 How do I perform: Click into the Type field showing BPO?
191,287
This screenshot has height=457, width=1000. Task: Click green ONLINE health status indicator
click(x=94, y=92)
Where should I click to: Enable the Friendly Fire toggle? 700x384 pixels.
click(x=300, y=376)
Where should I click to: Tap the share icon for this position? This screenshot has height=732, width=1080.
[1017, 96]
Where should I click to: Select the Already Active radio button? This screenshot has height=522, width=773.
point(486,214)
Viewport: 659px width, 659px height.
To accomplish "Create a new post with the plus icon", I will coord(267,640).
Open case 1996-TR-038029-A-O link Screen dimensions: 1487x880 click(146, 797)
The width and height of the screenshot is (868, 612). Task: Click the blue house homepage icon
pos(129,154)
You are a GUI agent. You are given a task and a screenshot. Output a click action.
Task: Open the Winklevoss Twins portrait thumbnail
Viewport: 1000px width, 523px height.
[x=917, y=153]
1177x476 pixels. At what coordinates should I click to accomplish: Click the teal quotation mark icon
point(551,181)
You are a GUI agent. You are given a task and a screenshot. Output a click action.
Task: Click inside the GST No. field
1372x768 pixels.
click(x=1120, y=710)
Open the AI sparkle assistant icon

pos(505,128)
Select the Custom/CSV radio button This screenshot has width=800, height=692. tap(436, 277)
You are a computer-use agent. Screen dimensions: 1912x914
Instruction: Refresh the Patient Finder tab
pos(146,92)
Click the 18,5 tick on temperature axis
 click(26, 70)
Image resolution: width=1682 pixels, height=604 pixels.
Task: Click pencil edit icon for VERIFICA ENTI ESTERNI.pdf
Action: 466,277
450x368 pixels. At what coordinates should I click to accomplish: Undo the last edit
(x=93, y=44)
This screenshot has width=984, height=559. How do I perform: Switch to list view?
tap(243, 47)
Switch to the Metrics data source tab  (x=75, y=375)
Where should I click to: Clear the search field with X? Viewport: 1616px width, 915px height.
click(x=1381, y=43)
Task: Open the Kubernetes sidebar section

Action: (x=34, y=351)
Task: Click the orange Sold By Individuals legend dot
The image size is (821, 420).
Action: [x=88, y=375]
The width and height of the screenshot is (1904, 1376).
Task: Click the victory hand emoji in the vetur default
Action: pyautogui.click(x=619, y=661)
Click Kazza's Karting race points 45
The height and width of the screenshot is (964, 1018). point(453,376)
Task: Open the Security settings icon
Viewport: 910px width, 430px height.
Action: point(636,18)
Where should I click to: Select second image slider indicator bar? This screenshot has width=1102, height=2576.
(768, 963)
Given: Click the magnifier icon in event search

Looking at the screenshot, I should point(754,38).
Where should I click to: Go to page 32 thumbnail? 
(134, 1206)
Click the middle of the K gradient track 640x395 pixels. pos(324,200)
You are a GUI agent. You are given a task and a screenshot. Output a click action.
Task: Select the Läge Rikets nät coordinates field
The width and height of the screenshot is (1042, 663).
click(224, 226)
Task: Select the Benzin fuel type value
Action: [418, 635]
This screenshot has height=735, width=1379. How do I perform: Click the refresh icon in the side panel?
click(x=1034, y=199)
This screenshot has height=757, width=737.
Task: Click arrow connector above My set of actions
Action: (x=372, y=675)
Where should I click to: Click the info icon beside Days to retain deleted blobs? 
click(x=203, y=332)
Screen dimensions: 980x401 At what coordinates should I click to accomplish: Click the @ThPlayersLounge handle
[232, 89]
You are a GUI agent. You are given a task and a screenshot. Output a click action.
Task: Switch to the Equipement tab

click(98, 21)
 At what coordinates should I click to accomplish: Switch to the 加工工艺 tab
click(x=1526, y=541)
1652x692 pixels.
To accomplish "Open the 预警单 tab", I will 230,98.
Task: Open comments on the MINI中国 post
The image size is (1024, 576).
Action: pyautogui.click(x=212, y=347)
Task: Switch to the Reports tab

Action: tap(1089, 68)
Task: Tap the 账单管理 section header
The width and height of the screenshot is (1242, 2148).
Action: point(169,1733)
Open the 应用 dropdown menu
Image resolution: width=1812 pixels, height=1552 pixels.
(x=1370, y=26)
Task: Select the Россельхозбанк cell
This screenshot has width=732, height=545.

+ + + + +

YOUR INSTRUCTIONS: Starting with the line that holds "Viewport: 1000px width, 523px height." and ending with the line that holds "Select the Custom/CSV", retype every line in the data above exactly, and nothing else.

THE COMPLETED TASK:
Viewport: 1000px width, 523px height.
[x=917, y=153]
1177x476 pixels. At what coordinates should I click to accomplish: Click the teal quotation mark icon
point(551,181)
You are a GUI agent. You are given a task and a screenshot. Output a click action.
Task: Click inside the GST No. field
1372x768 pixels.
click(x=1120, y=710)
Open the AI sparkle assistant icon

pos(505,128)
Select the Custom/CSV radio button This screenshot has width=800, height=692. tap(436, 277)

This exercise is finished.